What are the top ethical concerns of AI? How will AI make life challenging?
According to Life 3.0 by Max Tegmark, it’s likely that rapid AI advancements will create numerous challenges that we as a society need to manage. People should mostly be concerned with economic inequality, outdated laws, and AI-enhanced weaponry.
Keep reading to learn about the ethical concerns of AI.
Concern #1: Economic Inequality
The first ethical concern of AI Tegmark argues is that AI threatens to increase economic inequality. Generally, as researchers develop the technology to automate more types of labor, companies gain the ability to serve their customers while hiring fewer employees. The owners of these companies can then keep more profits for themselves while the working class suffers from fewer job opportunities and less demand for their skills. For example, in the past, the invention of the photocopier allowed companies to avoid paying typists to duplicate documents manually, saving the company owners money at the typists’ expense.
As AI becomes more intelligent and able to automate more kinds of human labor at lower cost, this asymmetrical distribution of wealth could increase.

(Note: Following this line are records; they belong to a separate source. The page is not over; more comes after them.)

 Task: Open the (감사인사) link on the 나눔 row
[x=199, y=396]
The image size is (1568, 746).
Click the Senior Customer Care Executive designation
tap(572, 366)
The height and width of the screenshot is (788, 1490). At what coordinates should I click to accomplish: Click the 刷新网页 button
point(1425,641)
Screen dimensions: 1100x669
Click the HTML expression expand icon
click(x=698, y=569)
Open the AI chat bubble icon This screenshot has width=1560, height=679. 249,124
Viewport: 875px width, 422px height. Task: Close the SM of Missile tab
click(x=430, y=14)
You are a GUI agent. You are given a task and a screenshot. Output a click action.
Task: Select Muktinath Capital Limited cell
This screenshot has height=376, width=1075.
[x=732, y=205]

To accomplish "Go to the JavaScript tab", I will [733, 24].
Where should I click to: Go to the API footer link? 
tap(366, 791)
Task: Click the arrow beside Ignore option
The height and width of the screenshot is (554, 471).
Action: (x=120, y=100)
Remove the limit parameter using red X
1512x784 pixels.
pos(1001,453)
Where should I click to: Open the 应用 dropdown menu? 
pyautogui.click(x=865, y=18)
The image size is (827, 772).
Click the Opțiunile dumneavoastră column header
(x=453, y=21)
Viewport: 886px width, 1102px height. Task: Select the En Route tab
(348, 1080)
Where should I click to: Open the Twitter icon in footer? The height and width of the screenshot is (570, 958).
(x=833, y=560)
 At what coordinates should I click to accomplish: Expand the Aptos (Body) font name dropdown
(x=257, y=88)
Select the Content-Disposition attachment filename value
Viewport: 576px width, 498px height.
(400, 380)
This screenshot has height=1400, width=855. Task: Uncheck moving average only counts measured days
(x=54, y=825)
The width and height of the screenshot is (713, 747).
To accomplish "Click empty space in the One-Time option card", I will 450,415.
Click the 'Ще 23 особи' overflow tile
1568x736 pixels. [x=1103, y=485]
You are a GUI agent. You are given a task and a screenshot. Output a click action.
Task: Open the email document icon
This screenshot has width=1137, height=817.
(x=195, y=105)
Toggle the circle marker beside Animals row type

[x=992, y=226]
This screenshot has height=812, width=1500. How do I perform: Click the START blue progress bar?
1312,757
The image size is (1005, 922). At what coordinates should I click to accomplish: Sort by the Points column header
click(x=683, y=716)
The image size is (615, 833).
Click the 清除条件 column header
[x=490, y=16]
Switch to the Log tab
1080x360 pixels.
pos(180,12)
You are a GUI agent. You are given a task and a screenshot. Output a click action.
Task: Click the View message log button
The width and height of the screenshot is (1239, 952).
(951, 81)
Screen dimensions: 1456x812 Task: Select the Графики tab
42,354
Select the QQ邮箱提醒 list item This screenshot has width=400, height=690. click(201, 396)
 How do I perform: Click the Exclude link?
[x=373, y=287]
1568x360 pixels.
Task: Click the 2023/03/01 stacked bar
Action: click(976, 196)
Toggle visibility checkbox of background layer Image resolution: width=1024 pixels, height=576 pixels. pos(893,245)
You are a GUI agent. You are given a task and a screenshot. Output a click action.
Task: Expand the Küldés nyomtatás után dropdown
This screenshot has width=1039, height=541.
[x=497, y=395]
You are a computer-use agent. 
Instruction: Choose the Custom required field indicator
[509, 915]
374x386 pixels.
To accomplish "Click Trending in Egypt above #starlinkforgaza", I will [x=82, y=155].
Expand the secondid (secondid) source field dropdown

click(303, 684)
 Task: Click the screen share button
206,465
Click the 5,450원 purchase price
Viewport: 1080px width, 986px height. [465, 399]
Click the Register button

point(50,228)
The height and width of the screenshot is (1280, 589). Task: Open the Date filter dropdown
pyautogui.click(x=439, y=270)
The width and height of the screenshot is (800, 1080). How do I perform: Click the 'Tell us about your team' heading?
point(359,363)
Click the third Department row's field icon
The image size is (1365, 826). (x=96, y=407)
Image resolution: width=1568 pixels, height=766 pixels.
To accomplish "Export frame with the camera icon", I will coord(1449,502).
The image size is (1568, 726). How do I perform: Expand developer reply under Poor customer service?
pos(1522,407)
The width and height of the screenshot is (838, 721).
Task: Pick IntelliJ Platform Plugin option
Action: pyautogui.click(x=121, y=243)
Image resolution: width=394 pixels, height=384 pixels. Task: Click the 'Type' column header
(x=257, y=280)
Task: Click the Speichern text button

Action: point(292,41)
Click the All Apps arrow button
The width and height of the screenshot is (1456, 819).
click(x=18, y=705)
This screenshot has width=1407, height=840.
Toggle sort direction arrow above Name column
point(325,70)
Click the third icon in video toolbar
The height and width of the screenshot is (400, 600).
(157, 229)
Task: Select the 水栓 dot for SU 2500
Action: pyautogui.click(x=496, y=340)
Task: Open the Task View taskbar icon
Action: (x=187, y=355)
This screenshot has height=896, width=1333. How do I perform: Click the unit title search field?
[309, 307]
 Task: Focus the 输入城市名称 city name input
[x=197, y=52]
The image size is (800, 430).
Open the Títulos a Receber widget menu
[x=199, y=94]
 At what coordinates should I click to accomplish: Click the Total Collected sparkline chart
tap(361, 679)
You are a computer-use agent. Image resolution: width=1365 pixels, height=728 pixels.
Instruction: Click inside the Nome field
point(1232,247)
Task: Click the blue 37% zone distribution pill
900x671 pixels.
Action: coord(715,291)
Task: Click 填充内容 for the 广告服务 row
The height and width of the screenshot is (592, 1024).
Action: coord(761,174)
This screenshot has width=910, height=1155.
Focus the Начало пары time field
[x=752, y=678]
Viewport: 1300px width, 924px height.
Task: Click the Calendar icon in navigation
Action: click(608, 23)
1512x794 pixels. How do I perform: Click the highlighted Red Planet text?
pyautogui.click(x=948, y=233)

(Shortform note: Some experts contend that new AI-enhanced technology doesn’t have to lead to automation and inequality. If AI developers create technology that expands what one worker can do, rather than just simulating their work, that technology could create new jobs and update old ones while creating value for companies. These experts implore AI developers to consider the impact of their inventions on the labor market and adjust their plans accordingly, just as they would consider any other ethical or safety concern.)
Concern #2: Outdated Laws
Second, Tegmark contends that our legal system could become outdated and counterproductive in the face of sudden technological shifts. For example, imagine a company releases thousands of AI-assisted self-driving cars that save thousands of lives by being (on average) safer drivers than humans. However, these self-driving cars still get into some fatal accidents that wouldn’t have occurred if the passengers were driving themselves. Who, if anyone, should be held liable for these fatalities? Our legal system needs to be ready to adapt to these kinds of situations to ensure just outcomes while technology evolves.
(Shortform note: Although Tegmark contends that the legal system will struggle to keep up with AI-driven changes, other experts note that advancements in AI will drastically increase the productivity and efficiency of legal professionals. This could potentially help our legal system adapt more quickly and mitigate the damage caused by rapid change. For instance, in a self-driving car liability case, an AI language model could quickly digest and summarize all the relevant documents from similar cases from the past (for instance, a hotel-cleaning robot that injured a guest), instantly collecting the context necessary for legislators to make well-informed decisions.)
Concern #3: AI-Enhanced Weaponry
Third, AI advancements could drastically increase the killing potential of automated weapons systems, argues Tegmark. AI-directed drones would have the ability to identify and attack specific people—or groups of people—without human guidance. This could allow governments, terrorist organizations, or lone actors to commit assassinations, mass killings, or even ethnic cleansing at low cost and minimal effort. If one military power develops AI-enhanced weaponry, other powers will likely do the same, creating a new technological arms race that could endanger countless people around the world.
(Shortform note: In 2017, the Future of Life Institute (Tegmark’s nonprofit organization) produced an eight-minute film dramatizing the potential dangers of this type of AI-enhanced weaponry. After this video went viral, some experts dismissed its vision of AI-directed drones as scaremongering, arguing that even if multiple military powers developed automated drones, such weapons wouldn’t be easily reconfigured to target civilians. However, in a rebuttal article, Tegmark and his colleagues pointed to an existing microdrone called the “Switchblade” that can be used to target civilians.)